Alberta Sounds Battle Cry for Sovereignty

Alberta Sounds Battle Cry for Sovereignty
Alberta Premier Jason Kenney speaks at a press conference in Edmonton on Sept. 21, 2021. (The Canadian Press/Jason Franson)
Fergus Hodgson
10/27/2021
Updated:
10/27/2021
Commentary

Some Albertans may have fallen out of love with Premier Jason Kenney, but they know he is right about equalization.

As reported on Oct. 26 by Elections Alberta, 62 percent of voters want equalization removed from the Canadian Constitution.

That level of support could well have been 20 points higher if it were not so closely associated with Kenney. It was one of his campaign planks, and he is by far Canada’s least popular premier, with only 22 percent approval according to a recent Angus Reid poll.

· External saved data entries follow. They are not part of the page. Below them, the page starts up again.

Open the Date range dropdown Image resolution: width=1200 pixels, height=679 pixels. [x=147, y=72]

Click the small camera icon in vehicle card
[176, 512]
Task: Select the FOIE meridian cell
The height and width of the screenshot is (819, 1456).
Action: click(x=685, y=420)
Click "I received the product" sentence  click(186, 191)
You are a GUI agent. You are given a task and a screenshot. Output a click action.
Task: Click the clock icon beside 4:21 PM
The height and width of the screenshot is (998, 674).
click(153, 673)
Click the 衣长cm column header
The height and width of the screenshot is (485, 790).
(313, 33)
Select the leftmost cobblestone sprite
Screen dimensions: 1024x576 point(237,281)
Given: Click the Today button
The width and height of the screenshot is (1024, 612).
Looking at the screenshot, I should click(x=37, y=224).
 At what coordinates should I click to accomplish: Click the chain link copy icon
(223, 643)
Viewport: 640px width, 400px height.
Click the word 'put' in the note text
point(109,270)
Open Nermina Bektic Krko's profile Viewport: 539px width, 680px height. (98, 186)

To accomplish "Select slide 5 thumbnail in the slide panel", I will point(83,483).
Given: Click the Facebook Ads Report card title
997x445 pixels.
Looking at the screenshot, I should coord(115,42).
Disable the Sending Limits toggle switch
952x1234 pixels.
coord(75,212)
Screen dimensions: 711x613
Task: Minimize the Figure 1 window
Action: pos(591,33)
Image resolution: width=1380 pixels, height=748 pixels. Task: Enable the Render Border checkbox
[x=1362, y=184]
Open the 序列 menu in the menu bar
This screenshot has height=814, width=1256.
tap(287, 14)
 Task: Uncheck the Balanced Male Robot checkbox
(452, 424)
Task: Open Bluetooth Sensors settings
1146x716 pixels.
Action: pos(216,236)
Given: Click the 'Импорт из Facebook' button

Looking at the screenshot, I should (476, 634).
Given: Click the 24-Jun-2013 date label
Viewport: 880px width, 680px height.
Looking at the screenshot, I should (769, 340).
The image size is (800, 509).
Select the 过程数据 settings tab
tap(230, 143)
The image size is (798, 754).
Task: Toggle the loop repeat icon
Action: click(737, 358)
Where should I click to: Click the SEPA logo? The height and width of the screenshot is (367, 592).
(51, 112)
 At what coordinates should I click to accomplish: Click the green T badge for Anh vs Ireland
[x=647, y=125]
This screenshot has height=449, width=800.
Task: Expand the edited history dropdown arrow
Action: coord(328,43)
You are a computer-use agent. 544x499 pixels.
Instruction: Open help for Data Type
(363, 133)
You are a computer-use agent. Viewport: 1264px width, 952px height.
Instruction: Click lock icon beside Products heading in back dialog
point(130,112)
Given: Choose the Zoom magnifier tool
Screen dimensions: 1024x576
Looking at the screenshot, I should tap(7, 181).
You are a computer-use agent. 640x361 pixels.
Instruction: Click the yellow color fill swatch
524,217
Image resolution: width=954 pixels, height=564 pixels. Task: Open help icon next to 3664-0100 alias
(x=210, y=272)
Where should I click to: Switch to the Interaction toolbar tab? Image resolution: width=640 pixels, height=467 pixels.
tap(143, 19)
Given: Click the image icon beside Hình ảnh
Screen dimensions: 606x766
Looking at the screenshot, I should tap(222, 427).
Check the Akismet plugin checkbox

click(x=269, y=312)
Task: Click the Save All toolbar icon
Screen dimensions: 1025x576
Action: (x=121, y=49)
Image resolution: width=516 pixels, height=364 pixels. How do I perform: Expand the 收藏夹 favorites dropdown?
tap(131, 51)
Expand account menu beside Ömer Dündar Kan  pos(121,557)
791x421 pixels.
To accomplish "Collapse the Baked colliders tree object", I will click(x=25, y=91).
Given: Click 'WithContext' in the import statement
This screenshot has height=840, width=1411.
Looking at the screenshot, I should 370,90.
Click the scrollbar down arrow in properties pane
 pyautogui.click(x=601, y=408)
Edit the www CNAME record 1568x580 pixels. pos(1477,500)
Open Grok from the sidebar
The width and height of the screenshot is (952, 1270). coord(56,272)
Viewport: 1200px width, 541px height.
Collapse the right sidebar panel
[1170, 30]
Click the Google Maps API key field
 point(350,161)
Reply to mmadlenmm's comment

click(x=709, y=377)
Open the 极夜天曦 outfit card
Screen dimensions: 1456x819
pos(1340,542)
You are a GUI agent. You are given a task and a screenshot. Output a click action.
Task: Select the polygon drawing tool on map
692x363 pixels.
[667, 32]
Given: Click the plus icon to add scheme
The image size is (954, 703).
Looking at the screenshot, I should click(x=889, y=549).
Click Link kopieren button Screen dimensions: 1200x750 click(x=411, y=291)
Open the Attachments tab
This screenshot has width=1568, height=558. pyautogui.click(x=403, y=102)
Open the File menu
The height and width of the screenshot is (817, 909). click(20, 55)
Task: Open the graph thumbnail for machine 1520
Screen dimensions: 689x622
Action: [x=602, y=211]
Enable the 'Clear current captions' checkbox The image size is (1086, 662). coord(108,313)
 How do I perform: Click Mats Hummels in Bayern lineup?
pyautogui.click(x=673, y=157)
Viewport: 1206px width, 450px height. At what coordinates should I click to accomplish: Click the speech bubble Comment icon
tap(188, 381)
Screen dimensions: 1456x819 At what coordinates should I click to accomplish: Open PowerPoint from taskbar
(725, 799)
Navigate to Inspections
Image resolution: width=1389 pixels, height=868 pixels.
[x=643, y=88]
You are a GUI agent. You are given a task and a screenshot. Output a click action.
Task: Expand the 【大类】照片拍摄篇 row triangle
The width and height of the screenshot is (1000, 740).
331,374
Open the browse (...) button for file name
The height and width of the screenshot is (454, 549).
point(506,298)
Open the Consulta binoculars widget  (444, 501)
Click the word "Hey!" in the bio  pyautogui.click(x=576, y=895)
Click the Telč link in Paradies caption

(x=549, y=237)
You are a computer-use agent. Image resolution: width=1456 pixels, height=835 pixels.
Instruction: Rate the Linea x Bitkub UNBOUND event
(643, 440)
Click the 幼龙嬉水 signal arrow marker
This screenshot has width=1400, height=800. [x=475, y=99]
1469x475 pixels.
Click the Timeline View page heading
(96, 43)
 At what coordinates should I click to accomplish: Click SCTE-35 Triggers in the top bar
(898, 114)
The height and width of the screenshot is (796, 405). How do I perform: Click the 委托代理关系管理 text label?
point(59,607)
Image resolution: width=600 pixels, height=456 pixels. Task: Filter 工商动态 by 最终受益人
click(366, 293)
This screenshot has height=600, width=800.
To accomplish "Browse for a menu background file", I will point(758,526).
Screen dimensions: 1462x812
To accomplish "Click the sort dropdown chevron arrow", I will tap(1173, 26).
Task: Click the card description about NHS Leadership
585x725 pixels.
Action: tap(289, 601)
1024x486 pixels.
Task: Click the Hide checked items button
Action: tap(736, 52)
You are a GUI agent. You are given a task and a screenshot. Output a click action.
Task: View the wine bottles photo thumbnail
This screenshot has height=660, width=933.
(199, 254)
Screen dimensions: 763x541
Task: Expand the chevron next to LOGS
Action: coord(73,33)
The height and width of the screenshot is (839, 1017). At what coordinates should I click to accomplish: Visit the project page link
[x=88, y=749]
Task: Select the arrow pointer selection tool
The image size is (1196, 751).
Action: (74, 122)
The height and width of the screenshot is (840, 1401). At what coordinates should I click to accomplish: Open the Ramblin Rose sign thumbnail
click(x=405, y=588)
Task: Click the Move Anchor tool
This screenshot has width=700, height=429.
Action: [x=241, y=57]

Once we step back from that noise, the message is clear: Albertans have had enough of this policy monstrosity.

Equalization is the most prominent and explicit channel for wealth redistribution away from Alberta to the likes of Quebec and Atlantic Canada. Between 2007 and 2019, the scale of federal redistribution was an astonishing $280 billion or 6.4 percent of the Albertan economy.

A Lose-Lose Policy

The tragedy of equalization is that it has been a tremendous lose-lose. Yes, the so-called have-not provinces have received substantial funding for government provisions. However, this funding has rewarded failure and has for many reasons harmed the recipients.

There are predictable outcomes from sending boatloads of money each year to economically depressed provinces.

First, equalization inflates public-sector workforces. Second, it papers over the impetus for reform. Third, it undermines the culture. When public-sector workers live on an elevated level, people neglect private-sector opportunities and aspire to join the privileged class.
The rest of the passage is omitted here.